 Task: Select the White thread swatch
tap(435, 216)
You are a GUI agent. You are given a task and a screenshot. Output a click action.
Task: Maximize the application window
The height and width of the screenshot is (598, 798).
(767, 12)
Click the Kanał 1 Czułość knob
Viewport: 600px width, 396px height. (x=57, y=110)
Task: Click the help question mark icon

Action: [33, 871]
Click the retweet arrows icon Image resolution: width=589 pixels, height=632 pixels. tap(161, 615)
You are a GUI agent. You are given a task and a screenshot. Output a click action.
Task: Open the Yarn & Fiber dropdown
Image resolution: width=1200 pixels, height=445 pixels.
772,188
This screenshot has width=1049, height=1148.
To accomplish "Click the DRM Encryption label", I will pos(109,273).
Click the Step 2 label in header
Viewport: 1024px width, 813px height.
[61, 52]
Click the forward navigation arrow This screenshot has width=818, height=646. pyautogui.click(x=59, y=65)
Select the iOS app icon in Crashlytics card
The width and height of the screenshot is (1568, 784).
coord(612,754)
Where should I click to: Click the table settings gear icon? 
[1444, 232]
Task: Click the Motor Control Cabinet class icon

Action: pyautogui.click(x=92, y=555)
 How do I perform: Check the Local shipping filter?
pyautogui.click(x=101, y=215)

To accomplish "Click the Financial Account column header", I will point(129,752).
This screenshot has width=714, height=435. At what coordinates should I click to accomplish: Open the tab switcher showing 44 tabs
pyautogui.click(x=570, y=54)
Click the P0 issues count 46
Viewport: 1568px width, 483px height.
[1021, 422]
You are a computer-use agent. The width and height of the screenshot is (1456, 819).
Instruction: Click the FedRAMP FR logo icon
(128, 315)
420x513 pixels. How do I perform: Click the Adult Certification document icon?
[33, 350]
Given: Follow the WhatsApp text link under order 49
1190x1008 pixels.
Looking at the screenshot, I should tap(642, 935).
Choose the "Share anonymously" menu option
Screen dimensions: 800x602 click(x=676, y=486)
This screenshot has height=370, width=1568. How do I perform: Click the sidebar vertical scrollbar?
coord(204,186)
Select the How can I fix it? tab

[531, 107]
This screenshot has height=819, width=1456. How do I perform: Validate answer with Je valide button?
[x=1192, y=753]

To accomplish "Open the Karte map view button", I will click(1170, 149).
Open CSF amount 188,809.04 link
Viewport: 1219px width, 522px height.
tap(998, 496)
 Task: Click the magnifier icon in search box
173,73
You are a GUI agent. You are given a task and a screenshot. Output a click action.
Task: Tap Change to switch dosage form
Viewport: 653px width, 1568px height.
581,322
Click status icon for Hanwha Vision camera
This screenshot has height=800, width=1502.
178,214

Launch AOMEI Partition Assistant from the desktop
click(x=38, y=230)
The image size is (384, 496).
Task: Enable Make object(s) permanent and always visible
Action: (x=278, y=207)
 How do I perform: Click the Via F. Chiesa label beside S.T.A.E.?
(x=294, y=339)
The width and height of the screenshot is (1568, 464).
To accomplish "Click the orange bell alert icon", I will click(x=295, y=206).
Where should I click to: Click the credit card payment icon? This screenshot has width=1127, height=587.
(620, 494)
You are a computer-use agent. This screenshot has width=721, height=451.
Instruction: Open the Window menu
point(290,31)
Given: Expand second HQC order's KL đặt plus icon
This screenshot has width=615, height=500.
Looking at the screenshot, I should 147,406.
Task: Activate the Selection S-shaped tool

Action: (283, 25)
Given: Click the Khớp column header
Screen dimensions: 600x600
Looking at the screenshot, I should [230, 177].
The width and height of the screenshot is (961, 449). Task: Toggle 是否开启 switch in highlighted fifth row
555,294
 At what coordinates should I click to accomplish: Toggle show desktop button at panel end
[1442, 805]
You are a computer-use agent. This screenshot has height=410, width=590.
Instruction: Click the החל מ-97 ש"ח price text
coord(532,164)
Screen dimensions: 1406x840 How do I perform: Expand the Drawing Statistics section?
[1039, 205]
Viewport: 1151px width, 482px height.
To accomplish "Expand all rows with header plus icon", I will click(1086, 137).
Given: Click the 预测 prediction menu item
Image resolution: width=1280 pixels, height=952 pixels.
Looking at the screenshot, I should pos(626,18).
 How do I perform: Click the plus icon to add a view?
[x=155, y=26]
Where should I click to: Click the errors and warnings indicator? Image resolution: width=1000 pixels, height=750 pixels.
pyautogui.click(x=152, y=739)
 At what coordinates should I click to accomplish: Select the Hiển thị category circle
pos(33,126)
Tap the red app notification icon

JOB: Rewrite all of the records above, changing "click action" to "single click" wherever it occurs and keeping everything else as it is.

RESULT OF THIS EXERCISE:
 Task: Select the White thread swatch
tap(435, 216)
You are a GUI agent. You are given a task and a screenshot. Output a single click.
Task: Maximize the application window
The height and width of the screenshot is (598, 798).
(767, 12)
Click the Kanał 1 Czułość knob
Viewport: 600px width, 396px height. (x=57, y=110)
Task: Click the help question mark icon

Action: [33, 871]
Click the retweet arrows icon Image resolution: width=589 pixels, height=632 pixels. tap(161, 615)
You are a GUI agent. You are given a task and a screenshot. Output a single click.
Task: Open the Yarn & Fiber dropdown
Image resolution: width=1200 pixels, height=445 pixels.
772,188
This screenshot has width=1049, height=1148.
To accomplish "Click the DRM Encryption label", I will pos(109,273).
Click the Step 2 label in header
Viewport: 1024px width, 813px height.
[61, 52]
Click the forward navigation arrow This screenshot has width=818, height=646. pyautogui.click(x=59, y=65)
Select the iOS app icon in Crashlytics card
The width and height of the screenshot is (1568, 784).
coord(612,754)
Where should I click to: Click the table settings gear icon? 
[1444, 232]
Task: Click the Motor Control Cabinet class icon

Action: pyautogui.click(x=92, y=555)
 How do I perform: Check the Local shipping filter?
pyautogui.click(x=101, y=215)

To accomplish "Click the Financial Account column header", I will point(129,752).
This screenshot has width=714, height=435. At what coordinates should I click to accomplish: Open the tab switcher showing 44 tabs
pyautogui.click(x=570, y=54)
Click the P0 issues count 46
Viewport: 1568px width, 483px height.
[1021, 422]
You are a computer-use agent. The width and height of the screenshot is (1456, 819).
Instruction: Click the FedRAMP FR logo icon
(128, 315)
420x513 pixels. How do I perform: Click the Adult Certification document icon?
[33, 350]
Given: Follow the WhatsApp text link under order 49
1190x1008 pixels.
Looking at the screenshot, I should tap(642, 935).
Choose the "Share anonymously" menu option
Screen dimensions: 800x602 click(x=676, y=486)
This screenshot has height=370, width=1568. How do I perform: Click the sidebar vertical scrollbar?
coord(204,186)
Select the How can I fix it? tab

[531, 107]
This screenshot has height=819, width=1456. How do I perform: Validate answer with Je valide button?
[x=1192, y=753]

To accomplish "Open the Karte map view button", I will click(1170, 149).
Open CSF amount 188,809.04 link
Viewport: 1219px width, 522px height.
tap(998, 496)
 Task: Click the magnifier icon in search box
173,73
You are a GUI agent. You are given a task and a screenshot. Output a single click.
Task: Tap Change to switch dosage form
Viewport: 653px width, 1568px height.
581,322
Click status icon for Hanwha Vision camera
This screenshot has height=800, width=1502.
178,214

Launch AOMEI Partition Assistant from the desktop
click(x=38, y=230)
The image size is (384, 496).
Task: Enable Make object(s) permanent and always visible
Action: (x=278, y=207)
 How do I perform: Click the Via F. Chiesa label beside S.T.A.E.?
(x=294, y=339)
The width and height of the screenshot is (1568, 464).
To accomplish "Click the orange bell alert icon", I will click(x=295, y=206).
Where should I click to: Click the credit card payment icon? This screenshot has width=1127, height=587.
(620, 494)
You are a computer-use agent. This screenshot has width=721, height=451.
Instruction: Open the Window menu
point(290,31)
Given: Expand second HQC order's KL đặt plus icon
This screenshot has width=615, height=500.
Looking at the screenshot, I should 147,406.
Task: Activate the Selection S-shaped tool

Action: (283, 25)
Given: Click the Khớp column header
Screen dimensions: 600x600
Looking at the screenshot, I should [230, 177].
The width and height of the screenshot is (961, 449). Task: Toggle 是否开启 switch in highlighted fifth row
555,294
 At what coordinates should I click to accomplish: Toggle show desktop button at panel end
[1442, 805]
You are a computer-use agent. This screenshot has height=410, width=590.
Instruction: Click the החל מ-97 ש"ח price text
coord(532,164)
Screen dimensions: 1406x840 How do I perform: Expand the Drawing Statistics section?
[1039, 205]
Viewport: 1151px width, 482px height.
To accomplish "Expand all rows with header plus icon", I will click(1086, 137).
Given: Click the 预测 prediction menu item
Image resolution: width=1280 pixels, height=952 pixels.
Looking at the screenshot, I should pos(626,18).
 How do I perform: Click the plus icon to add a view?
[x=155, y=26]
Where should I click to: Click the errors and warnings indicator? Image resolution: width=1000 pixels, height=750 pixels.
pyautogui.click(x=152, y=739)
 At what coordinates should I click to accomplish: Select the Hiển thị category circle
pos(33,126)
Tap the red app notification icon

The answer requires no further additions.